* **THE RECORDS**:
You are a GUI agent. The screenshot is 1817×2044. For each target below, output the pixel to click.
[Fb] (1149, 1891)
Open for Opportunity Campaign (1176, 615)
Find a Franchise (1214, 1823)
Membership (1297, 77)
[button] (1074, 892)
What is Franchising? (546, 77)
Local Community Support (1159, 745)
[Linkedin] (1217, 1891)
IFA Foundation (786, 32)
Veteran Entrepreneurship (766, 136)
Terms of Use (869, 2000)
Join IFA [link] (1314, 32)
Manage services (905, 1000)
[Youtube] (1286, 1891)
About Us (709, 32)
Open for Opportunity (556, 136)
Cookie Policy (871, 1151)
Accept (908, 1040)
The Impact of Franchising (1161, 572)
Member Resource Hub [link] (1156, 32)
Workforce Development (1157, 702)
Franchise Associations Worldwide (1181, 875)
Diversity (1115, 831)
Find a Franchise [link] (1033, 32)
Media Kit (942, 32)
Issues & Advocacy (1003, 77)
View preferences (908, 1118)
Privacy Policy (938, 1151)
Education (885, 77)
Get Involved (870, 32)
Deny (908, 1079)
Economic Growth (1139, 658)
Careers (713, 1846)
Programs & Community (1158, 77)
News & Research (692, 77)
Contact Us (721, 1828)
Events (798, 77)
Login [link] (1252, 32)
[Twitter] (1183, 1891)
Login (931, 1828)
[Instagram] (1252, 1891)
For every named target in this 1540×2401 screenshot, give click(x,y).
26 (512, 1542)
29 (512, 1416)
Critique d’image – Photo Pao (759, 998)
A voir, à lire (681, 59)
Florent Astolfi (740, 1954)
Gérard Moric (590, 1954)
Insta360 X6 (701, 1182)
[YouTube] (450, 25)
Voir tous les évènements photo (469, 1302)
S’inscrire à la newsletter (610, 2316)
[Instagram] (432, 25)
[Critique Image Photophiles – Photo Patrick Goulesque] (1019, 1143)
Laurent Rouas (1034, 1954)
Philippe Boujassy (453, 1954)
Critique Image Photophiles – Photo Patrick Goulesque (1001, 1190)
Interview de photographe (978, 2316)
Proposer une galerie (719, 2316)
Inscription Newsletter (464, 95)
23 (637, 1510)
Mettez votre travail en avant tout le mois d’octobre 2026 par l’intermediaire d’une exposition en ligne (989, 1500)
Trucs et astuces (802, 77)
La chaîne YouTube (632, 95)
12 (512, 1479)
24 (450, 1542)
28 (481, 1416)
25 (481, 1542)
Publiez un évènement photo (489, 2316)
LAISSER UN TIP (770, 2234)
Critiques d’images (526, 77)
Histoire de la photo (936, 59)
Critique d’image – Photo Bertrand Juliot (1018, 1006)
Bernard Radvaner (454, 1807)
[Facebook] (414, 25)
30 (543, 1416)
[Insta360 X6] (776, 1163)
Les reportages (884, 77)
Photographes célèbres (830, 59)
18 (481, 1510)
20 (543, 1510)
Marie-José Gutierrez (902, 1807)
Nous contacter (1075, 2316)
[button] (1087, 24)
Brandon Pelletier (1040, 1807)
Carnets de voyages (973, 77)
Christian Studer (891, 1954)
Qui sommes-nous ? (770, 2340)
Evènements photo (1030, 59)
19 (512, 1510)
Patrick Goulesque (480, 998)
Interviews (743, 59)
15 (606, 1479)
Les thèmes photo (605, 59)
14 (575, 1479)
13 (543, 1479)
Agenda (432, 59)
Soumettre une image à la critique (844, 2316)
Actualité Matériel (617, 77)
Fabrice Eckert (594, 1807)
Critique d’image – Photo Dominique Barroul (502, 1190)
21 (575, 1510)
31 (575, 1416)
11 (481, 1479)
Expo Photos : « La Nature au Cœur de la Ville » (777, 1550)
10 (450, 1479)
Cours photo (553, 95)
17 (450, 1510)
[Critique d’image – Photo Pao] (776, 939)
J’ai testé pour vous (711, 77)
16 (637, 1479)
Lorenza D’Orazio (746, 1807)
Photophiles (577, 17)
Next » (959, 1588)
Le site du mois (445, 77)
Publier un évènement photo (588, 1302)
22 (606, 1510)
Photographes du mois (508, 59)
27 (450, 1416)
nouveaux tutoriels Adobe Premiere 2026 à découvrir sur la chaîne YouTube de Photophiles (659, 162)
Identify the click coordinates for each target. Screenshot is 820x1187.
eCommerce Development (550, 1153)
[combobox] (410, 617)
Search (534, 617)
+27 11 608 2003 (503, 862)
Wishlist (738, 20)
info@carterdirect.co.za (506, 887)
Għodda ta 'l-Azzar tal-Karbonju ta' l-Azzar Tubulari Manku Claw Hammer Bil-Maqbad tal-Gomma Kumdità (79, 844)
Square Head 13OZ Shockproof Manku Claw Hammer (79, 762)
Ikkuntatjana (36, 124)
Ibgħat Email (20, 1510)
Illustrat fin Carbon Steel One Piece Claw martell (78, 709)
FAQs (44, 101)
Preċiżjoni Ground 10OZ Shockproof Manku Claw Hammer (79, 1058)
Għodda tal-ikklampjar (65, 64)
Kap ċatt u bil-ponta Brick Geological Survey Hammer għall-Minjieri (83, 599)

* **TASK DIRECTIONS**:
Which lines belong in the answer? Exactly those from the first line of the entries through the line holding "[Instagram] (1252, 1891)", inclusive, copied unchanged.

* **REPLY**:
You are a GUI agent. The screenshot is 1817×2044. For each target below, output the pixel to click.
[Fb] (1149, 1891)
Open for Opportunity Campaign (1176, 615)
Find a Franchise (1214, 1823)
Membership (1297, 77)
[button] (1074, 892)
What is Franchising? (546, 77)
Local Community Support (1159, 745)
[Linkedin] (1217, 1891)
IFA Foundation (786, 32)
Veteran Entrepreneurship (766, 136)
Terms of Use (869, 2000)
Join IFA [link] (1314, 32)
Manage services (905, 1000)
[Youtube] (1286, 1891)
About Us (709, 32)
Open for Opportunity (556, 136)
Cookie Policy (871, 1151)
Accept (908, 1040)
The Impact of Franchising (1161, 572)
Member Resource Hub [link] (1156, 32)
Workforce Development (1157, 702)
Franchise Associations Worldwide (1181, 875)
Diversity (1115, 831)
Find a Franchise [link] (1033, 32)
Media Kit (942, 32)
Issues & Advocacy (1003, 77)
View preferences (908, 1118)
Privacy Policy (938, 1151)
Education (885, 77)
Get Involved (870, 32)
Deny (908, 1079)
Economic Growth (1139, 658)
Careers (713, 1846)
Programs & Community (1158, 77)
News & Research (692, 77)
Contact Us (721, 1828)
Events (798, 77)
Login [link] (1252, 32)
[Twitter] (1183, 1891)
Login (931, 1828)
[Instagram] (1252, 1891)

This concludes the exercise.